Lo llamativo de esta “clase” es que tampoco cuenta con una obra sustantiva ni sustancial, sin embargo, ha sabido calzar las pantuflas del conde siendo sólo un miguelete, mercenario de una guerra sin corona que defender.  Aunque no deberíamos extrañarnos   –ya Marx nos advertía de los vicios de la pequeña burguesía– sorprende la gratuidad y virulencia.

Otra de las posibles clasificaciones a la conducta de odio en el arte es la de hater viajero. Algunos odiadores se escudan en sus títulos académicos obtenidos allende el mar.
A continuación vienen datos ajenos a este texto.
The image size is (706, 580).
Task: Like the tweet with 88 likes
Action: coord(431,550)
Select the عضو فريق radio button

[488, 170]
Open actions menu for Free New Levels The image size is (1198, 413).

Su  odio (como todos los odios) tiene un trasfondo de trauma y frustraciones personales. El hater viajero, al llegar con su diploma bajo el brazo y encontrar la resistencia del entorno a su “saber”, lo convierte en un resentimiento cuyo depositario inmediato será el que hace algo en la ínsula.

Empero, los haters del arte tienen sus artistas favoritos. Por un lado, sus amigos, por el otro sus alter ego, aquellos a los que, en su medianía, quiere parecerse. Por su limitación real o imaginaria, el odiador se convierte en algo así como un narciso al revés. La respuesta paradojal a esta presencia inevitable  se expresa en la fertilidad del arte evidenciada en la cotidianidad de las salas de exposición y la proliferación del libro.

Los fabricantes de odio han sido parcialmente eficaces en afectar proyecciones  y proyectos producto del ingenio del otro. Se trata de una especie de individualismo  que busca predominancia  y asume como obstáculo la obra ajena. Sin embargo, en medio de dos enemigos gratuitos: los haters y el Estado indiferente, el artista descubre una razón ipse para producir, revela su pasión sin importar el ruido o el silencio.

Si, según Hegel, el arte es un reflejo de la belleza del espíritu, nos preguntamos: ¿A dónde queda el espíritu del odiador? Arte es siempre trascendencia, mientras, el odio solo tiene la brevedad del espectáculo.